Friday, February 28, 2014

Heavy Rainfall Sounding On The Roof

Heavy rainfall sounding on the roof
drumming the ancient songs, summoning
other rain storms, other places, other nights
And I awake with the song of the wanderer
Thrumming in my chest, in my imagination
Here, Now, Here, Now, Here, Now, Here
I pull myself back across the universe to
This moment as I toss the covers aside and
Roll over to sit on the edge of the bed
Watching the quarter moon on the horizon
Above the distant mountains, shrouded in the
Heavy rainfall sounding on the roof

Thursday, February 27, 2014

Any Day - Today

It was a good day at the office.  Busy, long, but productive.  I made some real headway and I am looking forward to making some more headway tomorrow.  This is my five work day week and I'll suffer a bit tomorrow - I think I was close to having worked 48 hours in four days, so tomorrow's three meetings is about all they are going to get out of me by the end of the day.  I had a meeting with one of the system engineers who pushed a little hard to do some expectation setting, since I thing we were off track with each other.   I always hate doing that - basically the baseball equivalent of brushing a batter back, but there are times it has to be done.

Our company has a group that provides into technology services and they are, essentially, a captive vendor that we have to use for most projects.  The problem is, like all captive vendors, they have no financial incentives to provide good customer service.  As a result, they can be pushy and arrogant.  That is not necessarily a reflection of the individuals - but rather a reflection of the culture that has grown up there. Meetings with them can be tough because they tend to be all about what they want, not what the customer wants.  Since I sit close to the customer (metaphorically), I have, over the years, been forced to give them a brush back a time or two or more.  I always dislike doing it - but I have learned that if I don't do it, I will get eaten alive.  But, even with that, it was a good day.

> **Exercise**
In the blog posts above, which baseball move does the writer compare expectation setting to?

> **Stored data**
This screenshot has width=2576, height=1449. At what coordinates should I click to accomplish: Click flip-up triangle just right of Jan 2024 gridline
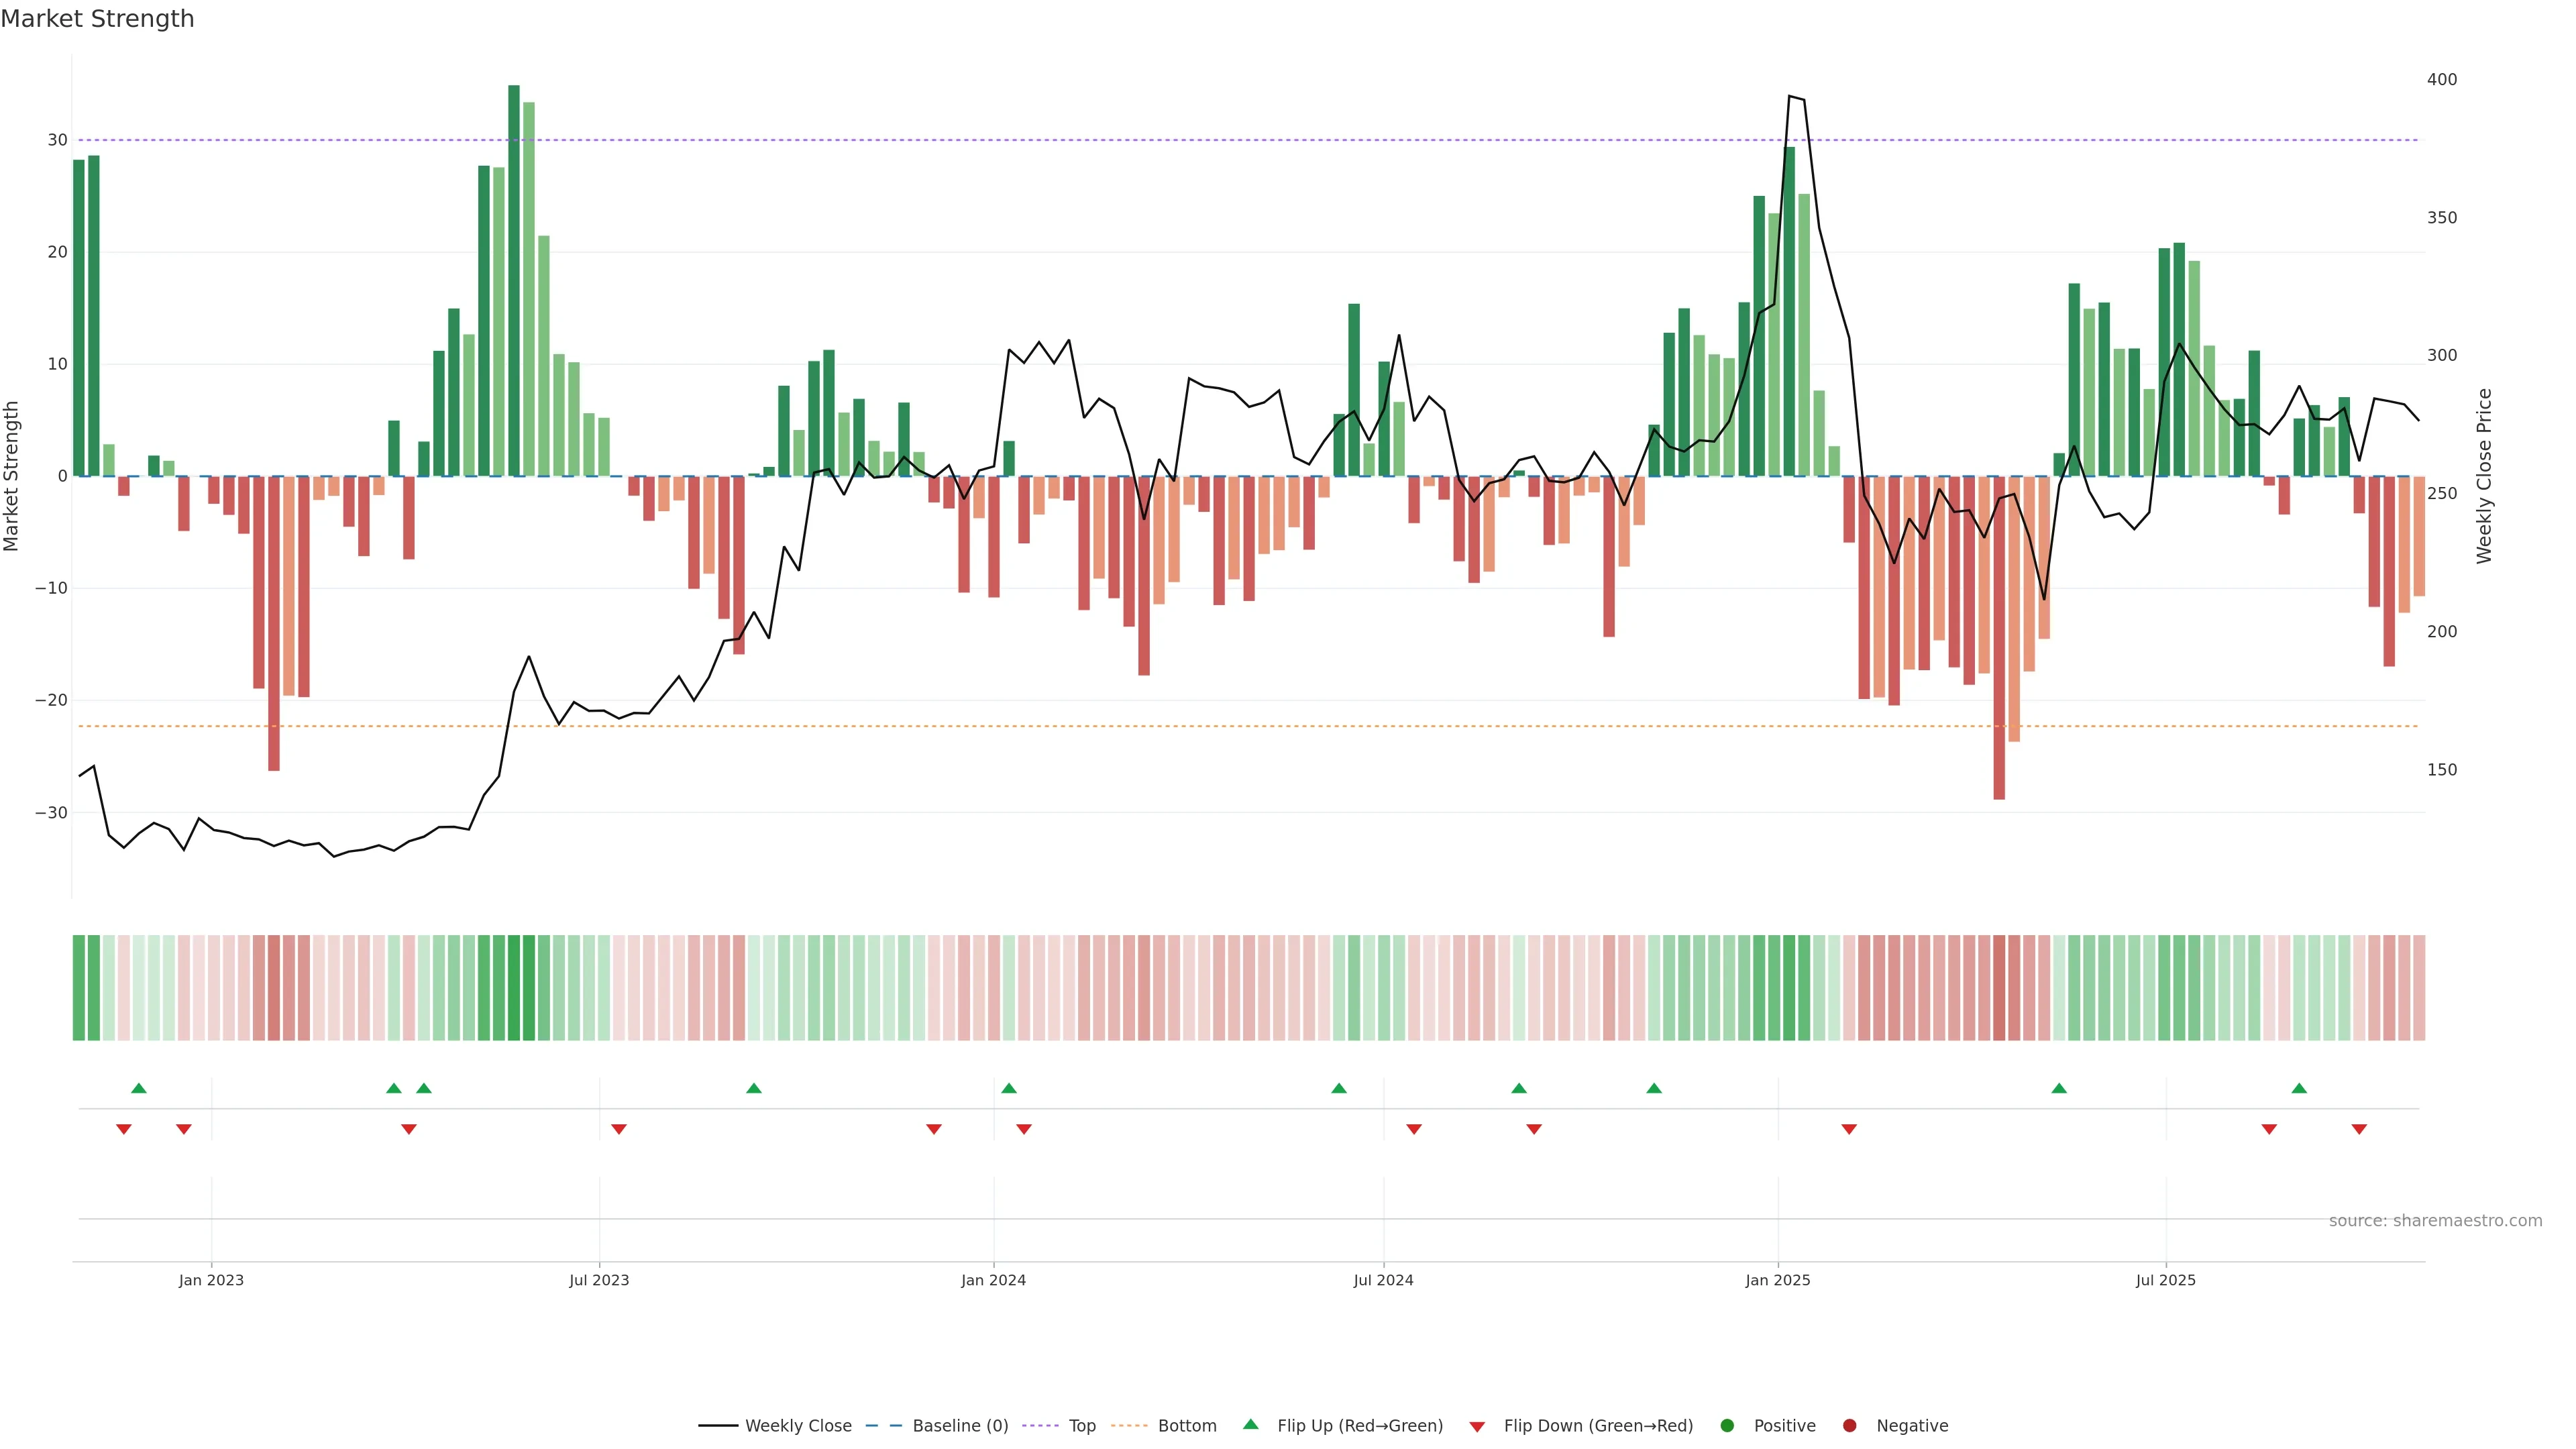(1009, 1088)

> **Answer to this task**
Brushing a batter back.